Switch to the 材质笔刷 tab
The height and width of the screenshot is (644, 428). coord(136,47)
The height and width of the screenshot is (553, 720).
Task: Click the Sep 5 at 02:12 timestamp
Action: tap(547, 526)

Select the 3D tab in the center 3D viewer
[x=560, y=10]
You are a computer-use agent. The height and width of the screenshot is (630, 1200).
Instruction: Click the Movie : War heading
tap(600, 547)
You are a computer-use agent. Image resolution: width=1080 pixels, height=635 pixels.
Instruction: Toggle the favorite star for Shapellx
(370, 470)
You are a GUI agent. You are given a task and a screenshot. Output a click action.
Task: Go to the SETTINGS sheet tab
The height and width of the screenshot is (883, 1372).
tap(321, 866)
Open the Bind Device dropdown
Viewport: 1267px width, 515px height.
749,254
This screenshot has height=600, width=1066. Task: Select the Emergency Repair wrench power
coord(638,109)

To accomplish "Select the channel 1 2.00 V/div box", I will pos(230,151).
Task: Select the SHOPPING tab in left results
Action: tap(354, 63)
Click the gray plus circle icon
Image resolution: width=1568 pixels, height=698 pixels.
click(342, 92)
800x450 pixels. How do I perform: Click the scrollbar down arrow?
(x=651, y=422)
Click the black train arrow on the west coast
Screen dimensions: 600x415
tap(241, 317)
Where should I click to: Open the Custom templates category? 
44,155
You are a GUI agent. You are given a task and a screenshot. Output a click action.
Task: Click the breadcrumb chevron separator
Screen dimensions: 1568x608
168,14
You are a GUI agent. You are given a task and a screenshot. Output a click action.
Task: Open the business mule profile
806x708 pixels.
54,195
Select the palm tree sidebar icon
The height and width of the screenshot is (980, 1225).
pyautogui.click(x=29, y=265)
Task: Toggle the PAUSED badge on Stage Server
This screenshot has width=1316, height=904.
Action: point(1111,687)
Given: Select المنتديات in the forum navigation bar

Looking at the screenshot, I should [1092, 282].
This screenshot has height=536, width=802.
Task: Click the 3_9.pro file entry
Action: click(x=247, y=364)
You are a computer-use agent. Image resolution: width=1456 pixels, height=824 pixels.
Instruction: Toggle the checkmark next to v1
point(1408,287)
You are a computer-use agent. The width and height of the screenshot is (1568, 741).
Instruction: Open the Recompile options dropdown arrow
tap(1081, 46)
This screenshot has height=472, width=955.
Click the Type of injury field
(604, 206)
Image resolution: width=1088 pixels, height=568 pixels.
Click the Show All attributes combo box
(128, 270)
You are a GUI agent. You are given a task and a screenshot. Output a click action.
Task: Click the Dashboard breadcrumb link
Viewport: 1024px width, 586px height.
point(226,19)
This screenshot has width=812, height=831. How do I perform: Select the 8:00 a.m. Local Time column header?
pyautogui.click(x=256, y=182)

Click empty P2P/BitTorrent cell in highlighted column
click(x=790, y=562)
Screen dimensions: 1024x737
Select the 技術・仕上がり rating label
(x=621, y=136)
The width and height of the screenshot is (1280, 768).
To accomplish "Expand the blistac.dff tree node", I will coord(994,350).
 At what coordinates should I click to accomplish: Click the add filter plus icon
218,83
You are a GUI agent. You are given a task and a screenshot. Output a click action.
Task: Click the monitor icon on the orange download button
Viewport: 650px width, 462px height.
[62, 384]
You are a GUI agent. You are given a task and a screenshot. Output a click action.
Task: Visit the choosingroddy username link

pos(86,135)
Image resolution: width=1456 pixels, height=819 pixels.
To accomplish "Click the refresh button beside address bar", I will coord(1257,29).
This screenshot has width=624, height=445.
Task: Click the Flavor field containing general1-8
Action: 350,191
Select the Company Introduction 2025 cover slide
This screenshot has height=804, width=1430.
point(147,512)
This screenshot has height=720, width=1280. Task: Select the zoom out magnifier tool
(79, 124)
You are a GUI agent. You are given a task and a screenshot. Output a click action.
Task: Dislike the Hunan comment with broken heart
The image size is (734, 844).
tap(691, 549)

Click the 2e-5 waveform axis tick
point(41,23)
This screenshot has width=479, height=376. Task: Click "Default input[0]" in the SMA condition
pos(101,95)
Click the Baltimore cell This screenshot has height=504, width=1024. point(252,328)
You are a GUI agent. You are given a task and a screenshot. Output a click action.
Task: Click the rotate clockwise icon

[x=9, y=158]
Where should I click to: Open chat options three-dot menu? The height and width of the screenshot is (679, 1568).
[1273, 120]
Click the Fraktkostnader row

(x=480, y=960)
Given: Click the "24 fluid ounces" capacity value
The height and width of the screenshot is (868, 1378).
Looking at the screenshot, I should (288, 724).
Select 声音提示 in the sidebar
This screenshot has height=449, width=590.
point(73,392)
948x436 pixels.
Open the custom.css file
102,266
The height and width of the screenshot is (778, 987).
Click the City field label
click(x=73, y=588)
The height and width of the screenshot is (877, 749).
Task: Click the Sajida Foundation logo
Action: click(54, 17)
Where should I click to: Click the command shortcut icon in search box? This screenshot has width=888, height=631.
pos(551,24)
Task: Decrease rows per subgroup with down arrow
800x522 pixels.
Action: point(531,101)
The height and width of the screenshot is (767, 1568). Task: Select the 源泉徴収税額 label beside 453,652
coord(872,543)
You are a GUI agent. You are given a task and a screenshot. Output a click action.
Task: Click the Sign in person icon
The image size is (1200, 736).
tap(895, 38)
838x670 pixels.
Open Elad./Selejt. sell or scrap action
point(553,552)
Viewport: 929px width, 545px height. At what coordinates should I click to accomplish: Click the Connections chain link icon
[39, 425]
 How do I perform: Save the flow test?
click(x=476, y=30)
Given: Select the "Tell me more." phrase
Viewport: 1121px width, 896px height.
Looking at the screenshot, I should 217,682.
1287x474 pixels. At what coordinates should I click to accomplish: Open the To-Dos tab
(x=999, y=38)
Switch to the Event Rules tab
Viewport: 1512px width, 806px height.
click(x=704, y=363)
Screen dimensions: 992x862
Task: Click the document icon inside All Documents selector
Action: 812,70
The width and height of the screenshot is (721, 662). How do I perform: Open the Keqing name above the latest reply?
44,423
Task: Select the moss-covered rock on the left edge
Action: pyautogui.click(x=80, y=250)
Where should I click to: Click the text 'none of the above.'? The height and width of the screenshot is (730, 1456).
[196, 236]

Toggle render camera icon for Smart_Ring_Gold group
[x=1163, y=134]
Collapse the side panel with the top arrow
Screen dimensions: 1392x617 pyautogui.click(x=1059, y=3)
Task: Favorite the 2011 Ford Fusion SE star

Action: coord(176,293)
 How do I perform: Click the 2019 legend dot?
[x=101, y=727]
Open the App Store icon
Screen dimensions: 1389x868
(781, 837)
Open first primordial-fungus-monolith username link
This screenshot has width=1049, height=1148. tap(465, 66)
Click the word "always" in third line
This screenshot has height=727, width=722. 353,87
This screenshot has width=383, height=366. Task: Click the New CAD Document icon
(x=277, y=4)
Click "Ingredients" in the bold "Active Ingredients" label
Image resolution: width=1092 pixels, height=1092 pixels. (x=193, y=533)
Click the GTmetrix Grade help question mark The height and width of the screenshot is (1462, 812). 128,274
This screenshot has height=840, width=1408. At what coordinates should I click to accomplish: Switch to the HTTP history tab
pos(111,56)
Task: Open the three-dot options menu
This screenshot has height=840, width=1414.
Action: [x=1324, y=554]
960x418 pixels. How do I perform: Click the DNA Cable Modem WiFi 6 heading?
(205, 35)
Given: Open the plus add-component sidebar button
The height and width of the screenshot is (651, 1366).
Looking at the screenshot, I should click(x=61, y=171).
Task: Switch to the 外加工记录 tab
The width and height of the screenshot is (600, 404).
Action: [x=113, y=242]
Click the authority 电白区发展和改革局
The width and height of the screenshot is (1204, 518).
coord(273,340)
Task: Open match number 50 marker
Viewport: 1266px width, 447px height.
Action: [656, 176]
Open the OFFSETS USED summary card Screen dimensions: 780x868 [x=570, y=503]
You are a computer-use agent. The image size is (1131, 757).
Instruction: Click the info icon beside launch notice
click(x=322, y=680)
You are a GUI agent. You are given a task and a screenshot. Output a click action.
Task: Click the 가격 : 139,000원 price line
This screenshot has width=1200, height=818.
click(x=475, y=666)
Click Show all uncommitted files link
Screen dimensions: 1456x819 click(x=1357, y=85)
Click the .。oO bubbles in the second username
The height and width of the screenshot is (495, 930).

┄┄┄┄┄┄

## İzlenecek yönergeler
Kayıtların en başından "Action: point(1111,687)" ifadesini içeren satıra kadar her şeyi, o satır da dahil olmak üzere, hiçbir değişiklik yapmadan kopyalayın.

## Alıştırma çıktısı
Switch to the 材质笔刷 tab
The height and width of the screenshot is (644, 428). coord(136,47)
The height and width of the screenshot is (553, 720).
Task: Click the Sep 5 at 02:12 timestamp
Action: tap(547, 526)

Select the 3D tab in the center 3D viewer
[x=560, y=10]
You are a computer-use agent. The height and width of the screenshot is (630, 1200).
Instruction: Click the Movie : War heading
tap(600, 547)
You are a computer-use agent. Image resolution: width=1080 pixels, height=635 pixels.
Instruction: Toggle the favorite star for Shapellx
(370, 470)
You are a GUI agent. You are given a task and a screenshot. Output a click action.
Task: Go to the SETTINGS sheet tab
The height and width of the screenshot is (883, 1372).
tap(321, 866)
Open the Bind Device dropdown
Viewport: 1267px width, 515px height.
749,254
This screenshot has height=600, width=1066. Task: Select the Emergency Repair wrench power
coord(638,109)

To accomplish "Select the channel 1 2.00 V/div box", I will pos(230,151).
Task: Select the SHOPPING tab in left results
Action: tap(354, 63)
Click the gray plus circle icon
Image resolution: width=1568 pixels, height=698 pixels.
click(342, 92)
800x450 pixels. How do I perform: Click the scrollbar down arrow?
(x=651, y=422)
Click the black train arrow on the west coast
Screen dimensions: 600x415
tap(241, 317)
Where should I click to: Open the Custom templates category? 
44,155
You are a GUI agent. You are given a task and a screenshot. Output a click action.
Task: Click the breadcrumb chevron separator
Screen dimensions: 1568x608
168,14
You are a GUI agent. You are given a task and a screenshot. Output a click action.
Task: Open the business mule profile
806x708 pixels.
54,195
Select the palm tree sidebar icon
The height and width of the screenshot is (980, 1225).
pyautogui.click(x=29, y=265)
Task: Toggle the PAUSED badge on Stage Server
This screenshot has width=1316, height=904.
Action: point(1111,687)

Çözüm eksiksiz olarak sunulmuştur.